What you should do: Your task is to repeat the lines below exactly, excluding any pictures they contain.

--- Source data ---

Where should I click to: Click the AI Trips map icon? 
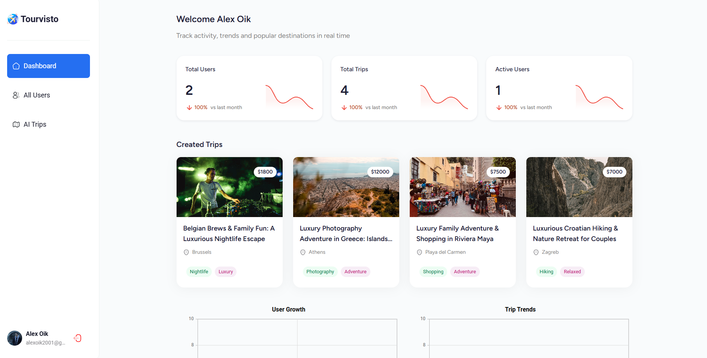tap(16, 124)
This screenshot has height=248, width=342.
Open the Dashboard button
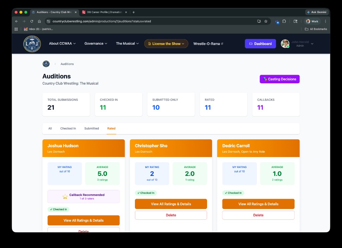[x=260, y=44]
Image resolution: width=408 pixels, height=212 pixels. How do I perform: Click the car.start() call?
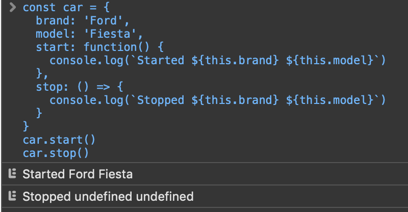coord(59,140)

---

Solution to this problem:
Where should I click to: Click the AI Trips map icon? 
tap(16, 124)
This screenshot has height=248, width=342.
Open the Dashboard button
[x=260, y=44]
Image resolution: width=408 pixels, height=212 pixels. How do I perform: Click the car.start() call?
coord(59,140)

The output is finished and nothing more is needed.